Spec changes ruin everything
This is the kind of thing that breaks your perfect plan. A new season rolls around and you place a repeat order on a bestseller. But the fit spec changes. A size 8 this season is not the same size 8 you sold last season. Maybe you adjusted the product spec because returns were high. Maybe a new factory interpreted the pattern slightly differently.
It might be invisible to the customer, or it might cause a wave of confusion and returns. Either way, your clean year-on-year data is now muddy. And that screws with size curve planning, SKU tracking, and customer trust.

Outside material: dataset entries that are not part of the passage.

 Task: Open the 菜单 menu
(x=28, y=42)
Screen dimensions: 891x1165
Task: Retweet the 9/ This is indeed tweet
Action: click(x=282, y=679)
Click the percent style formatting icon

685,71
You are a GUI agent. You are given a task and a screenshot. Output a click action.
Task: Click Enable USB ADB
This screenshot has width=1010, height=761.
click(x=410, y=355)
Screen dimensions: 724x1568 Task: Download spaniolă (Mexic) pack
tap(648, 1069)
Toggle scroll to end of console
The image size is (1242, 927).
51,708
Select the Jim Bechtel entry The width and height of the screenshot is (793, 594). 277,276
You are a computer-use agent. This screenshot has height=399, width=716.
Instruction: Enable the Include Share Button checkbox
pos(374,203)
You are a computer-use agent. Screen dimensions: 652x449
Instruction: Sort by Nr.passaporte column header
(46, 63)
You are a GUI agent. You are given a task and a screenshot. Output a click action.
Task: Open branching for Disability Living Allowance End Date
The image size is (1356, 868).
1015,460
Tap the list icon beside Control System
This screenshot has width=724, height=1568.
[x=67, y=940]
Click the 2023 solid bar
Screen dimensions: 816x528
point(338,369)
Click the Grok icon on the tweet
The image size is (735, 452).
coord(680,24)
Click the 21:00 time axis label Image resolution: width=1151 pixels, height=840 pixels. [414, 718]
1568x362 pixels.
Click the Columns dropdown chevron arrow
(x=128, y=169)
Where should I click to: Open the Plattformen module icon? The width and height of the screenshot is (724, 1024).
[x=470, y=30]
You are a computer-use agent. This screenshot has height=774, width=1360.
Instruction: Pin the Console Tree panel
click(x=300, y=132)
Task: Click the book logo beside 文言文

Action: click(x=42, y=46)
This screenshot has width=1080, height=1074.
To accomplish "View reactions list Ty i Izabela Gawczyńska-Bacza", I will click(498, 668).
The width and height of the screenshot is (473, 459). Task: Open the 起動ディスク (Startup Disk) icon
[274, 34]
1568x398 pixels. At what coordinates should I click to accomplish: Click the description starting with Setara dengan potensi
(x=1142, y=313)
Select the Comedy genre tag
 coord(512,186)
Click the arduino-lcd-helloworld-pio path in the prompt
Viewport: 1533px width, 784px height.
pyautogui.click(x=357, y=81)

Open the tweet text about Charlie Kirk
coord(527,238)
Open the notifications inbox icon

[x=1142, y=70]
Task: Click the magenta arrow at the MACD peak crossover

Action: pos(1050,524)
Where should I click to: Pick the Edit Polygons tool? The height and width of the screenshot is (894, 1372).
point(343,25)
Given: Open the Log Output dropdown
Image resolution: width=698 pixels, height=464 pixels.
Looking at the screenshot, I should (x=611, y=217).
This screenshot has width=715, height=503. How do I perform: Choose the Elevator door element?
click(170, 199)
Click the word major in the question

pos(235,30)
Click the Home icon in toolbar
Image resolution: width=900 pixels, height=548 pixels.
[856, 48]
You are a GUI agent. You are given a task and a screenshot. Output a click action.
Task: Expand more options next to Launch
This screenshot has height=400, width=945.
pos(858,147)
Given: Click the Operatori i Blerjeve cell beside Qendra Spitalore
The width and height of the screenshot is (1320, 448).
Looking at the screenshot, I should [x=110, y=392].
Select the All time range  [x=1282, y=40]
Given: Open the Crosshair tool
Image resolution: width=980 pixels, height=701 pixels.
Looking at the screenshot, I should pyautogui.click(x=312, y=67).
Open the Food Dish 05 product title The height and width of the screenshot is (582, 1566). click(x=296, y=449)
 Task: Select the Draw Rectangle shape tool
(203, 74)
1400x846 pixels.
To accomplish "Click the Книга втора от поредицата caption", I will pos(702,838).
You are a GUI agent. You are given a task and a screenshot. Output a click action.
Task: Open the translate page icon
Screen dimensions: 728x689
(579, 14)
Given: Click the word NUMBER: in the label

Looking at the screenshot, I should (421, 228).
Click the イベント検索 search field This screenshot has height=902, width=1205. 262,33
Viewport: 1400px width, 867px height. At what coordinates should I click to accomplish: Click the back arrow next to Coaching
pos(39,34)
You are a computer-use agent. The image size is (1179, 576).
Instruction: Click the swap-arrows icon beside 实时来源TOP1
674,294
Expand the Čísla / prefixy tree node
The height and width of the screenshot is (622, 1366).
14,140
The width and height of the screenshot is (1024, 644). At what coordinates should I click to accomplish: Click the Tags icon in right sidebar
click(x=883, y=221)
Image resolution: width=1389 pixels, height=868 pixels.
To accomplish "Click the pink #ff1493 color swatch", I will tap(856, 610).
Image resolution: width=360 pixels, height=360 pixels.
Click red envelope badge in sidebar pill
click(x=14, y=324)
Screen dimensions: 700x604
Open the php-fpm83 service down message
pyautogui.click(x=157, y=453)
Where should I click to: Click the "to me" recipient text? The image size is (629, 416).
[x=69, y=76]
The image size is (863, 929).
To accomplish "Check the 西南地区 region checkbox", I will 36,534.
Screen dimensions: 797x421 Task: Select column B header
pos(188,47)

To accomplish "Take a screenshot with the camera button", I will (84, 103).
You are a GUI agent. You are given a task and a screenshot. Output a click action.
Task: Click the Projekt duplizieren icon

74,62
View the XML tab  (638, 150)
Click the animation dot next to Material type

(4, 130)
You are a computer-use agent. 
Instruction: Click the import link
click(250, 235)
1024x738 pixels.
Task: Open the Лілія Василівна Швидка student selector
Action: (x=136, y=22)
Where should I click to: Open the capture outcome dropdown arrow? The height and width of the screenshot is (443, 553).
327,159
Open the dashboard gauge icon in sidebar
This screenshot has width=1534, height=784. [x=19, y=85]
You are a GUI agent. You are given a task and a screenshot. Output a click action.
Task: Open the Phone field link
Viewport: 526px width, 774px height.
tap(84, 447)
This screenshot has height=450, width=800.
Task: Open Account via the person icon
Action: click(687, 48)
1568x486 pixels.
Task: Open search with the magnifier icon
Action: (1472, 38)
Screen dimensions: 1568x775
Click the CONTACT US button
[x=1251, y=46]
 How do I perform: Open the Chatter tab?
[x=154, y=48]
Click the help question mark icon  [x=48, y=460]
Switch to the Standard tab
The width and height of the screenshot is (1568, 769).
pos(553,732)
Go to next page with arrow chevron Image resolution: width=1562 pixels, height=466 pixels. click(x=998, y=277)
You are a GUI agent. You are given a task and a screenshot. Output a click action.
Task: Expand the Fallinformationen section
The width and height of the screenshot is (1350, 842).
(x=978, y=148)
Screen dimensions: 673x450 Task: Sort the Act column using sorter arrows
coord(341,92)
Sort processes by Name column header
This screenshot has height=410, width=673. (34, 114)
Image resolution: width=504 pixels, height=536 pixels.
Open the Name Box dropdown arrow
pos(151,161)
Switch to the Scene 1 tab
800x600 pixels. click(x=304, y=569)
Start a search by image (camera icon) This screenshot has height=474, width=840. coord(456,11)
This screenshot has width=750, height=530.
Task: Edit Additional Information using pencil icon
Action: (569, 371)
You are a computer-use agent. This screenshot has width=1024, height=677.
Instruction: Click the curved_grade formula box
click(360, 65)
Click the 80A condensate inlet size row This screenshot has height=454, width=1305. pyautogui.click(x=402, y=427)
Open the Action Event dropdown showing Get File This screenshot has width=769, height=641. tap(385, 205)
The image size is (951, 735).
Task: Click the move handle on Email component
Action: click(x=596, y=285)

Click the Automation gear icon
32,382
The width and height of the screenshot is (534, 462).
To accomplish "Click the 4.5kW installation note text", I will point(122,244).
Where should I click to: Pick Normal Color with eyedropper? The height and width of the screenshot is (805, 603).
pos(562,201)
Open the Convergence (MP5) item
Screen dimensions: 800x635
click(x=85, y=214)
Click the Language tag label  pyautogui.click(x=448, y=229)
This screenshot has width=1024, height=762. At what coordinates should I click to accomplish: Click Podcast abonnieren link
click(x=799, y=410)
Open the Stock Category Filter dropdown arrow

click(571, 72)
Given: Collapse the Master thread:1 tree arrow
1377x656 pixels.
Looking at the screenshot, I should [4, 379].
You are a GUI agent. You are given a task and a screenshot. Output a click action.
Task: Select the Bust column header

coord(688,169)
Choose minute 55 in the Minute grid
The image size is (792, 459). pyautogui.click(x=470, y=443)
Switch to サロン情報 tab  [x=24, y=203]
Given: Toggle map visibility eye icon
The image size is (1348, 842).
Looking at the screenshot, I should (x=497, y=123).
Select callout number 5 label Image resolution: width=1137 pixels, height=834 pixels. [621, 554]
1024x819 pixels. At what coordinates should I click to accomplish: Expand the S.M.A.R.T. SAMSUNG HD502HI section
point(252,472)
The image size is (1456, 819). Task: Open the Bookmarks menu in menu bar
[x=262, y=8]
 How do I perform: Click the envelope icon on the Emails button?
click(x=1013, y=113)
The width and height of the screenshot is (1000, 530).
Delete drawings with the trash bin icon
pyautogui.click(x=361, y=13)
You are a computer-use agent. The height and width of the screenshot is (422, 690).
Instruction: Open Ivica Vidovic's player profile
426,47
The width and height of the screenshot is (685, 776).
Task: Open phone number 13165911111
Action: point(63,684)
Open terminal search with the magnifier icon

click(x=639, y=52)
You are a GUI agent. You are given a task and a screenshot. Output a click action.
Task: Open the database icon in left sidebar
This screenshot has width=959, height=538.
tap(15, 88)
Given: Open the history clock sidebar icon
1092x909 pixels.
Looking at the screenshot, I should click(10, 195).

If the product changes, treat it like a new one. New SKUs, new size data, new assumptions. Otherwise, your planning data is a mess.
Availability is marketing
Here’s the bit that gets overlooked.
Getting your size curve wrong doesn’t just affect operations. It kills demand.
A shopper clicks through to a product, sees their size is sold out, and bounces. If it happens a couple of times, they stop checking back. The sale is lost before it even begins.
Product availability is a marketing lever. If you’re paying to drive traffic to a product page and the top sizes are out of stock, you’re burning cash.
Worse still, if customers start to associate your brand with inconsistent sizing, unpredictable fits, or low availability, you lose them for good. Not because of poor product, but because of poor planning.
The fix isn’t flashy
Fixing size curves isn’t about some genius algorithm. It’s about learning fast and feeding that learning back in. That means:
Tracking sell-out velocity by size, not just style
Recording return reasons in detail
Tagging spec changes and accounting for them in rebuys
Using tooling to flag demand patterns you might otherwise miss
Most importantly, it means taking a step back each season and asking: did we get this right? Or are we just repeating the same mistakes with new data?
The brands who get this right don’t just sell more. They waste less. They build trust. And they get a lot closer to being in stock in the sizes that actually matter.